Kısa görev 1:
Girdilerde "Open the image-to-image tab in sidebar" ifadesinin geçtiği satırdan girdilerin sonuna kadar, iki uç da dahil, satırları "tab" ifadesini her geçtiği yerde "panel" ile değiştirerek güncelleyin; başka hiçbir şeye dokunmayın. Lütfen resimleri yanıta koymayın.

Sayfa:
# # #

İşyerinde Rekabetçi Kalmak İçin Geliştirilmesi Gereken 10 Sosyal Beceri

Özel bir araştırma şirketi tarafından derlenen bir rapora göre, 2030’da kullanılabilecek işlerin %85’i henüz icat edilmemiş.

Bu sayı kulağa yüksek geliyorsa, bugünün işlerinden kaçının 10 ila 20 yıl önce var olduğunu düşünün. 20 yıl önce internet emekleme dönemindeydi ve sosyal medya yoktu. “Arama motoru” kavramının kendisi yepyeniydi. Bloglar daha bilinen şeyler değildi. Firmalar, çoğunluğa ayak uydurup moda olduğu için basit web siteleri kurarak parmaklarını dijital sulara yeni yeni daldırıyorlardı. On yıl önce kripto para birimleri, kitle fonlaması web siteleri, 3D baskı, sanal gerçeklik ve makine öğrenimi yoktu.

Bununla birlikte hızla gelişen bir ekonomi ciddi bir muamma oluşturmaya devam ediyor: Bugünün çalışanları yarının işlerine nasıl hazırlanabilir?

Elbette, icat edilen her yeni programlama dilini veya her yeni pazarlama hilesini her yıl öğrenmeye çalışabilirsiniz. Ancak zor becerilerle ilgili sorun, değişmeleridir ve günümüz dünyasında teknoloji ve buna bağlı zor beceriler her zamankinden daha hızlı değişmektedir.

Bir teknoloji koşu bandında koşmak yerine, hemen hemen her kariyer yolunda giderek daha kullanışlı hale gelen 10 sosyal becerileri öğrenerek yada geliştirerek kendiniz için büyük adımlar atabilirsiniz.

Başarılı Bir Kariyer İçin Faydalı Sosyal Beceriler

1. Müzakere

İster çalışan ister girişimci olun, istediğinizden daha fazlasını elde etmek için nasıl pazarlık yapacağınızı bilmeniz gerekir.

Patronunuzdan zam istemeye gittiğinizde dizlerinizin üzerine çöküp yalvarmazsınız; müzakere yaparsın. Serbest çalışmanız için daha yüksek oranlar istediğinizde, bağırıp kızmaz ve ültimatomlar vermezsiniz; müzakere yaparsın. Tedarikçilerinizden daha düşük fiyatlar veya ev sahibinizden daha düşük kiralar istediğinizde, müzakere yaparsın.

# # #

Görev malzemesi:
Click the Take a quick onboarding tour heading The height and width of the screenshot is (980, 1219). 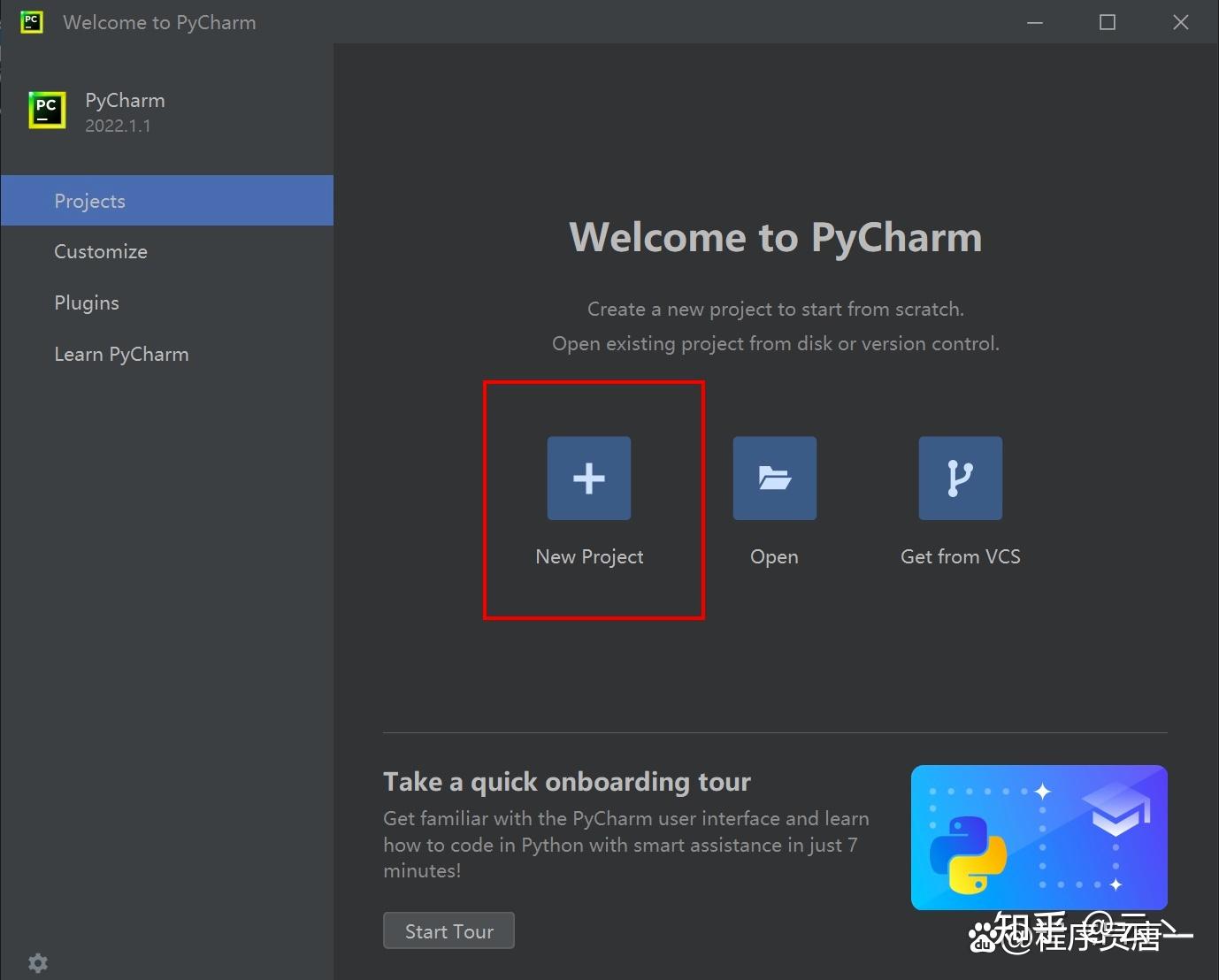tap(566, 781)
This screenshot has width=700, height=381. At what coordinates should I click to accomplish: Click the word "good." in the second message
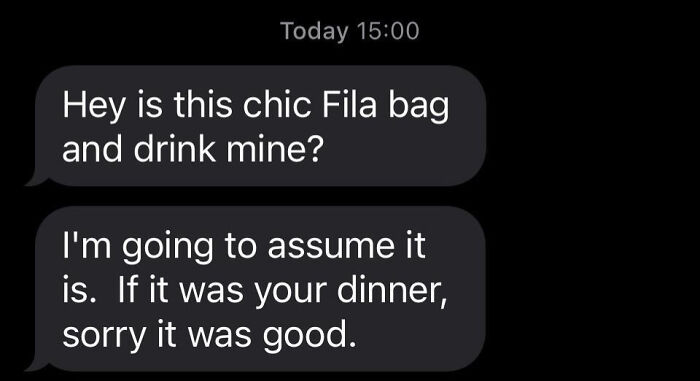click(x=309, y=336)
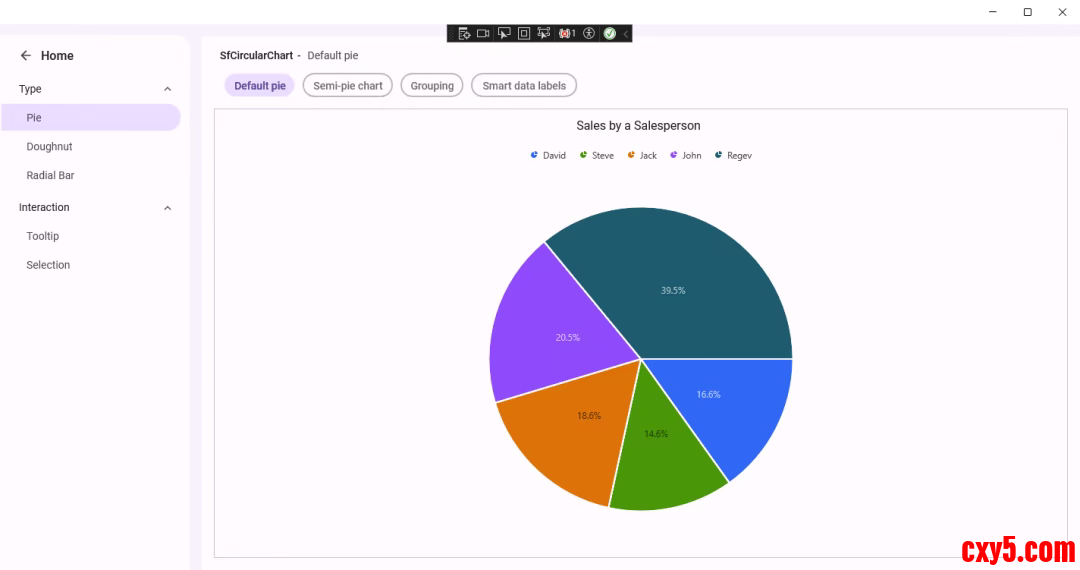Click the green checkmark Hot Reload icon

[x=609, y=33]
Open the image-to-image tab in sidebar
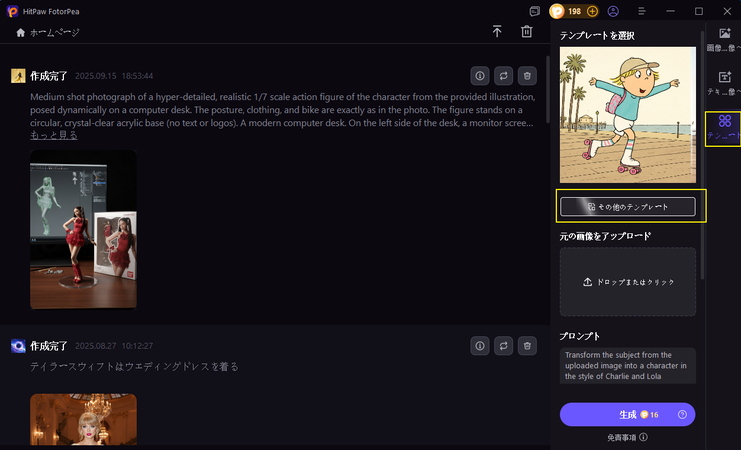 pyautogui.click(x=723, y=39)
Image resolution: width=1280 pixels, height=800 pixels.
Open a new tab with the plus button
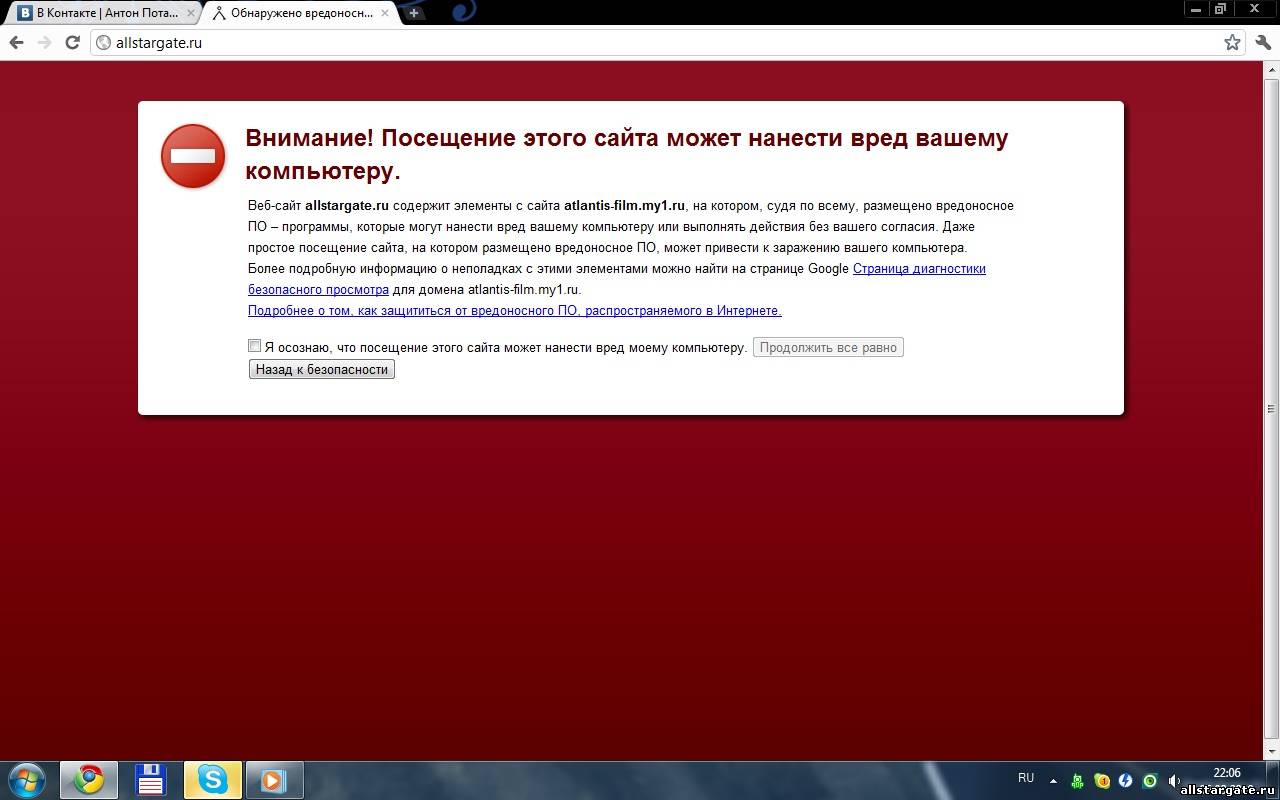(x=414, y=13)
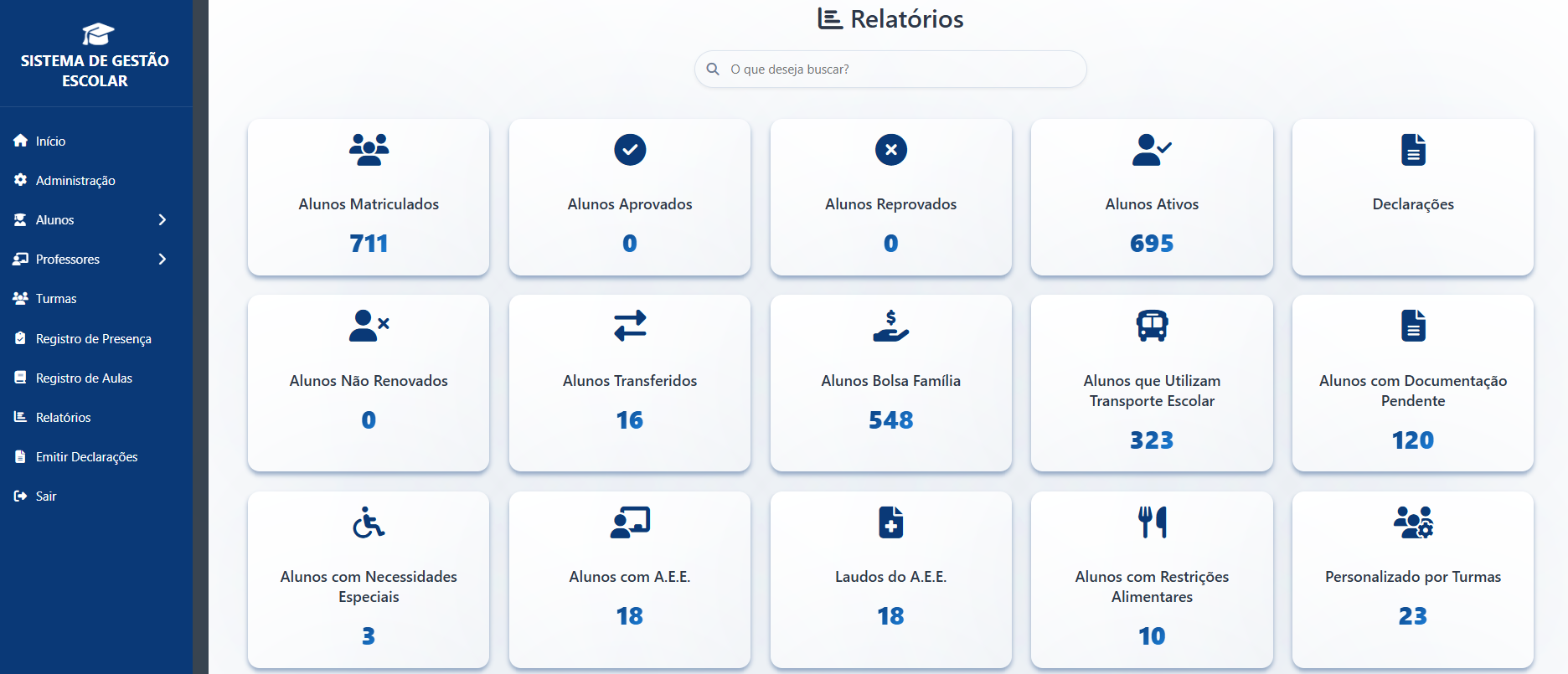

# # #

Kısa görev 2:
Sayfaya göre 2030'da kullanılabilecek işlerin yüzde kaçı henüz icat edilmemiş?

Alıştırma yanıtı 1:
Open the image-to-image panel in sidebar
 pyautogui.click(x=723, y=39)
Image resolution: width=1280 pixels, height=800 pixels.
Open a new panel with the plus button
(x=414, y=13)

Alıştırma yanıtı 2:
%85'i.